One problem I see in your proposal is the use of 'goto' to go to another state. What happens if I want to use goto in my own code within a state transition?
Excellent work developing what you've done. Something like you've done probably is possible, but I'm doubtful it would ever get into the C++. Most changes that make it into the language itself are included only to allow people to write more useful and powerful libraries.
There's a library here that provides support for state machines. I haven't tried it, but it might interest you, and you may be able to combine your ideas with a library like this to allow other people to make use of it.
http://www.boost.org/doc/libs/1_34_1/libs/statechart/doc/index.html
Or, you could develop your own extension as you suggest, and it would at least be useful for you. Microsoft implement some extension keywords, so there is no reason why you couldn't create your own extended version of C++.
Keep the new ideas coming.
You should take a look at how another smart developer added State machine support to a C-like language: UnrealScript Language Reference. See the section named "States".
UnrealScript supports states at the
language level. In UnrealScript, each
actor in the world is always in one
and only one state. Its state reflects
the action it wants to perform. For
example, moving brushes have several
states like "StandOpenTimed" and
"BumpOpenTimed". Pawns have several
states such as "Dying", "Attacking",
and "Wandering". In UnrealScript, you
can write functions and code which
exist in a particular state. These
functions are only called when the
actor is in that state
It's an interesting idea, but I think you'd actually have better luck creating your own domain-specific language for state machines than officially extending C++. C++ is designed as a very general-purpose programming language. I think Boost has proven that C++ is flexible enough that most features can be implemented nicely using libraries. It also evolves very slowly, to the extent that standard C++ still doesn't even have built-in threading support as of 2009, (it is planned in 0x). So it's unlikely the committee would consider this addition for some time.

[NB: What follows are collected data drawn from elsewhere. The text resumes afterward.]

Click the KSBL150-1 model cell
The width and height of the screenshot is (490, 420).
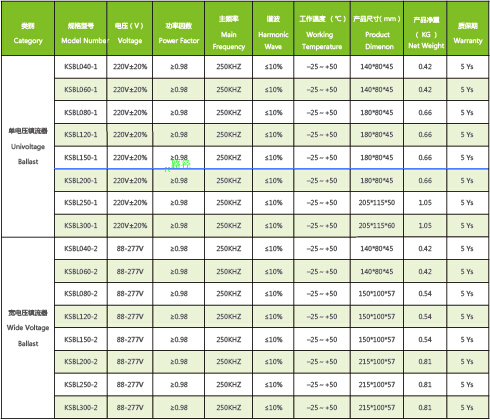[x=81, y=158]
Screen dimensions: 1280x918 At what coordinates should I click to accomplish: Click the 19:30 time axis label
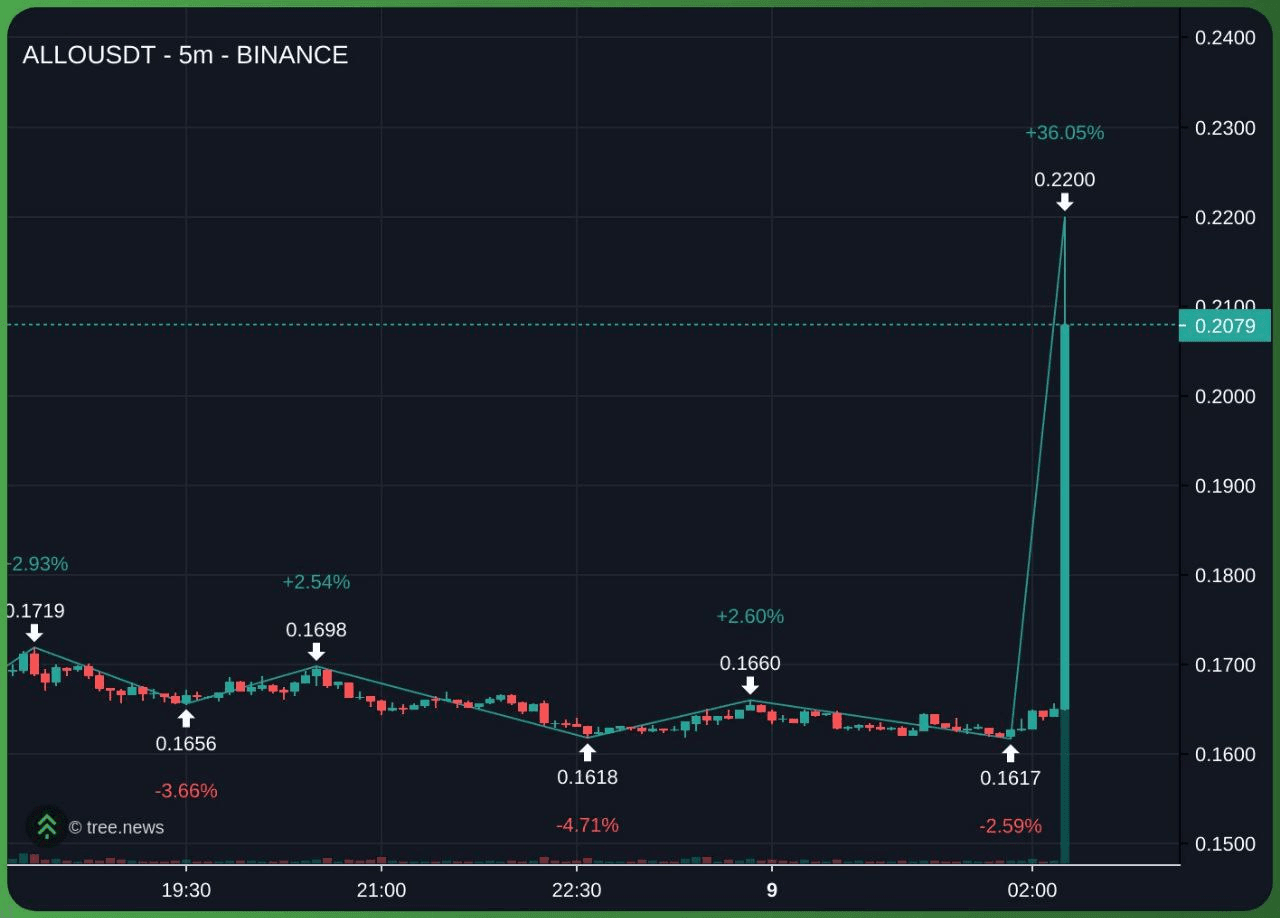point(186,890)
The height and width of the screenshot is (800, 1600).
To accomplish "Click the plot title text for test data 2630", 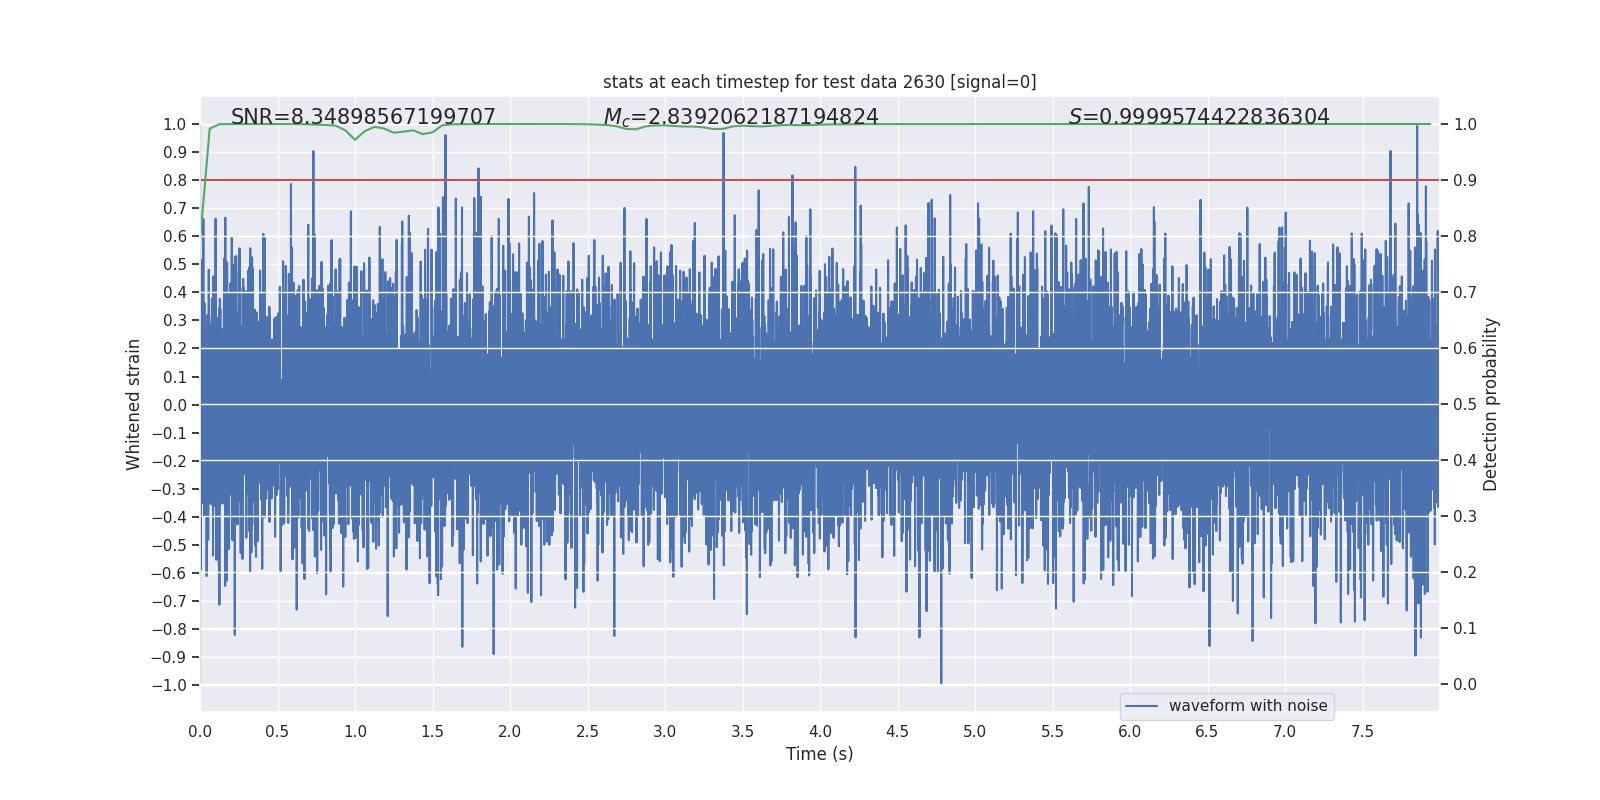I will 819,82.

Your solution does not look like it has any advantages to a template- or preprocessor-macro-based solution.
I am also not sure, how you can provide better semantic checking. And I doubt that you can apply many useful code optimizations.
However, to allow better optimizations and semantic checking, you should also replace "goto" with a new keyword (e.g. __change__ newState), and disallow goto for state changes! Allow goto for local jumps as usual.

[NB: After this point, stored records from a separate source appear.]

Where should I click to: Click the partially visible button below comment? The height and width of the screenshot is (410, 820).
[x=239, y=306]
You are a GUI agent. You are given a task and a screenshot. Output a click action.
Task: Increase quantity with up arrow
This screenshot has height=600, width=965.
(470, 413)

Then the compiler can extract a list of possible transitions.
Read your proposal, have the following comments:
There's actually no keyword to declare and define an actual state machine! Do you assume a single global state machine (and thus a single global state)? How does that relate to __active__ ?
The closest comparable construct in C++ is actually the enum. Why not extend it?
There seems to be some connection between defined events and states, but I fail to see how it's implemented.
Why are threads and timers needed at all? Some use cases of state machines may benefit from them, but a good proposal should keep these seperate. Most importantly this should allow the use of standard C++0x threads.
Personally, I would extend the enum syntax:
enum Foo {
red, blue, green; /* Standard C++ so far - defines states. State list ends with a ; not a , */
Foo() { *this = red; } // Reuse ctor syntax, instead of __initial__
~Foo() { } // reuse dtor syntax, instead of __onexit__
void Bar() {/**/} // Defines an event, no return value. Doesn't need keyword __event__
};
It follows naturally that you can now declare your events in a header, and define them in a .cpp file. I don't even need to suggest the syntax here, any C++ programmer can guess that at this point. Add a bit of inheritance syntax for combined states:
enum DrawingObject : public Shape, public Color { /** } // allows (red && circle)
and you're pretty much at the point where your proposal is, without any new keywords, all by reusing an already familiar syntax.